Victims relatives gather near Peggy's Cove to mark the first anniversary of the crash Keystone

A Canadian television channel - CTV - has caused outrage by broadcasting a fictional film based on the Swissair flight 111 disaster in which all 229 people on board were killed just over two years ago.

Relatives of the victims said they were disappointed and dismayed by the way their personal tragedy had been turned into fiction.

Ian Shaw, who left Switzerland for Canada last year, lost his 23-year-old daughter in the crash. He described the film as “tawdry, exploitative and superficial. We don’t need reminders [of the tragedy], we have memories, and this appalling film was an unwelcome reminder to us.”

Bill Mustos, CTV’s vice president of dramatic programming, defended the station’s handling of the film, describing it as “a story of loss, courage and healing, which the filmmakers have dealt with in a sensitive and courageous way”.

“Blessed Stranger” is a fictional account of a friendship which develops between a local fisherman and a wealthy American woman, whose teenage daughter was one of the victims of the crash off the coast of Halifax, Nova Scotia.

Among those opposed to the film were inhabitants of Peggy’s Cove, the small Nova Scotia village which was the base of rescue operations shortly after the plane went down. Pressure from residents during filming last summer forced the CTV crew to shoot scenes in another bay along the coast.

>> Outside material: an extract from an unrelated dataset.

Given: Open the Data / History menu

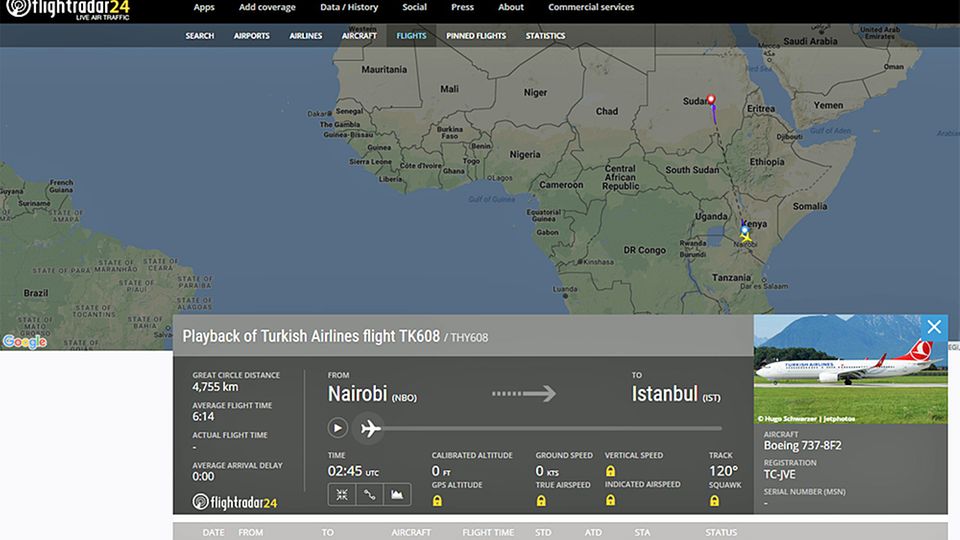Looking at the screenshot, I should click(349, 7).
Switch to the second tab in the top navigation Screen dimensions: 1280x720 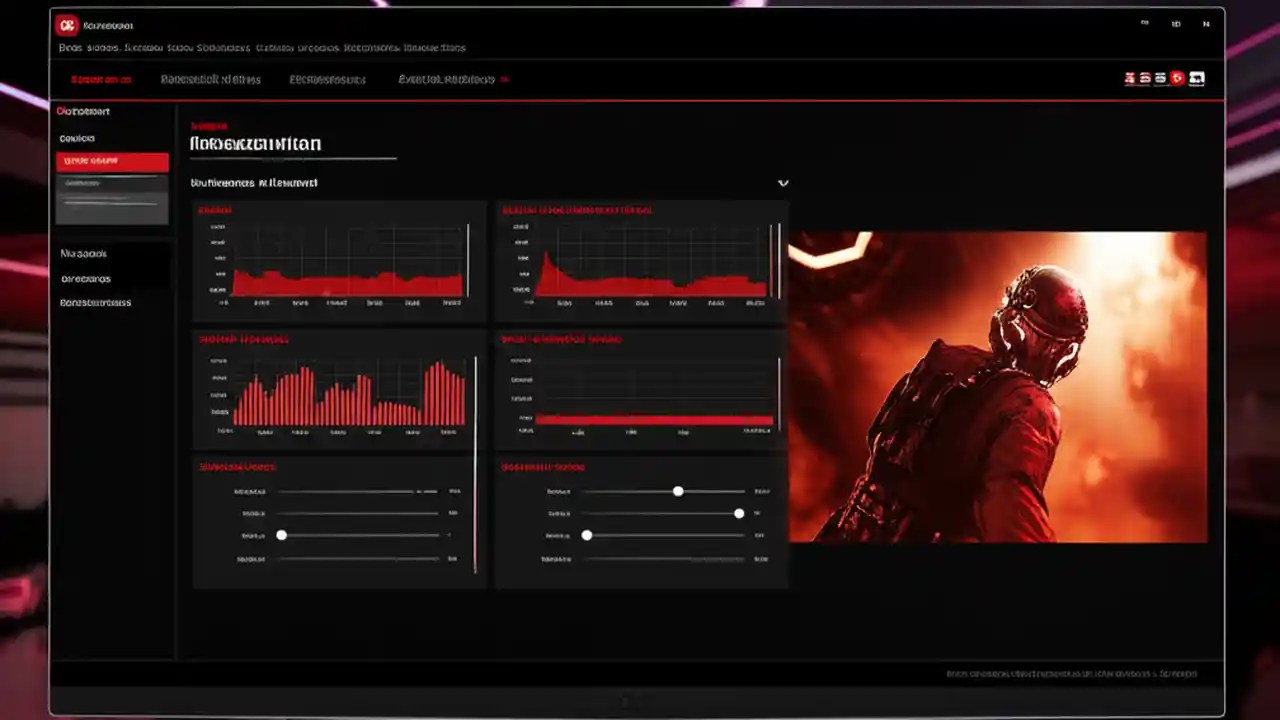pos(210,79)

Alison Auld, a reporter for the Canadian Press, who saw the film, said she thought it was fairly accurate, but added that the residents of Peggy’s Cove felt that the film sensationalised the tragedy and didn’t portray the strength or dignity shown by the town’s people.

Swissair and the Canadian authorities are still trying to determine the cause of the crash.

The film has not yet been seen by officials at Swissair headquarters near Zurich, but a spokesman there told swissinfo: “As long as we don’t know what really happened it is not worth making a film about what might have happened. It’s pure speculation.”